Having lost his starting job to rising star Jeff Tuel, Lobbestael got thrust back into action early this season and had a remarkable, and unexpected, run of success.
Now, through a myriad of stars aligning at the right time, he'll get another chance -- again -- to make a lasting impression.
Having already endured a ridiculously unpleasant experience in the 2009 Apple Cup, Lobbestael will close out his collegiate career -- and quite possibly play the final football game of his life -- as the Cougars' starter Saturday afternoon at CenturyLink Field, the NFL stadium in downtown Seattle.
"I'm just glad I was here for the team, and I'm excited to get an opportunity to start," he said. "I'm glad I get the chance to play in the Apple Cup; that's obviously exciting. I'm just excited for the opportunity."
Not that Lobbestael would have wanted it this way.
It took injuries to two teammates for Lobbestael to get his starting job back. Tuel suffered a recurrence of his collarbone injury when the Cougars played last month at CenturyLink and then red-shirt freshman phenom Connor Halliday's liver was lacerated in Saturday's loss to Utah.
But the chance to start his final game, against the Cougars' biggest rival, is one that Lobbestael hopes will be among his football highlights.
After leading Oak Harbor High School to a 2006 state championship, Lobbestael has had a roller-coaster career at WSU. He earned a shot at the starting role in 2008, but a knee injury derailed that season. He got a second chance midway through the 2009 season and started three games. His most forgettable appearance came in the Apple Cup, when he came off the bench to complete just nine of 22 passes while getting sacked four times in the Cougars' 30-0 loss.
"I just remember it was a rough game," Lobbestael said of his last Apple Cup appearance. "Offensively, we couldn't really do anything. Those guys shut us down, so it was a rough game."
Having spent most of 2010 backing up Tuel, Lobbestael became WSU's starter again when illness, and then a broken clavicle, sidelined his teammate. Lobbestael responded with his collegiate career's most impressive stretch, during which he spent more than a month among the national leaders in passing efficiency.
Tuel regained his job, but another collarbone injury put Lobbestael behind center for a brief stint before Halliday threw for a freshman-record 494 yards two weeks ago against Arizona State. Halliday played the entire Utah game on Saturday but found out afterward that he had lacerated his liver, putting Lobbestael back behind center.
WSU coach Paul Wulff believes Lobbestael is ready for the moment.
"He's a veteran guy who's played a lot of football," Wulff said. "We need him to go in there and execute our offense. I expect Marshall to play a good football game."
Lobbestael certainly feels more prepared than he was before the 2009 Apple Cup disaster.
"I just feel older, more mature and more prepared for this week than I was a couple years ago," he said.

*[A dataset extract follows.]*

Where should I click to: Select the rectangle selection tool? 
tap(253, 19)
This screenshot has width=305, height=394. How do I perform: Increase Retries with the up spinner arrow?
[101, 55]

With dim pro prospects, and the Cougars already having been eliminated from bowl contention, Lobbestael might very well be playing the final football game of his career on Saturday. If it's a prospect that strikes at his emotions, Lobbestael isn't letting on.
"I'll just see what happens after the game," he said. "I'll see what I'm feeling like after the game, and see how my body feels. I want to focus on the Apple Cup, and then all that other stuff I can worry about after Saturday."
Apple Cup notes
After a closed Wednesday practice, Washington coach Steve Sarkisian said he will start senior Nick Wood in place of injured left guard Colin Tanigawa in the Apple Cup. The rest of the starting lineup, Sarkisian said, will remain the same. Tanigawa has not yet had surgery on his torn anterior cruciate ligmament, but Sarkisian hopes to get the surgery done "sooner rather than later" because the 2012 opener might be in jeopardy for Tanigawa if there is much delay. Sarkisian said quarterback Keith Price (knee) has looked good this week after sitting out most of Saturday's loss at Oregon State. Looking ahead, Sarkisian said it is unrealistic to expect Price's knee to be 100 percent before a bowl game and that the team would have to re-evaluate it after the season to see if a minor medical procedure might be necessary in the offseason. Senior left tackle Senio Kelemete returned to practice Wednesday after missing the previous two days to attend to a personal matter.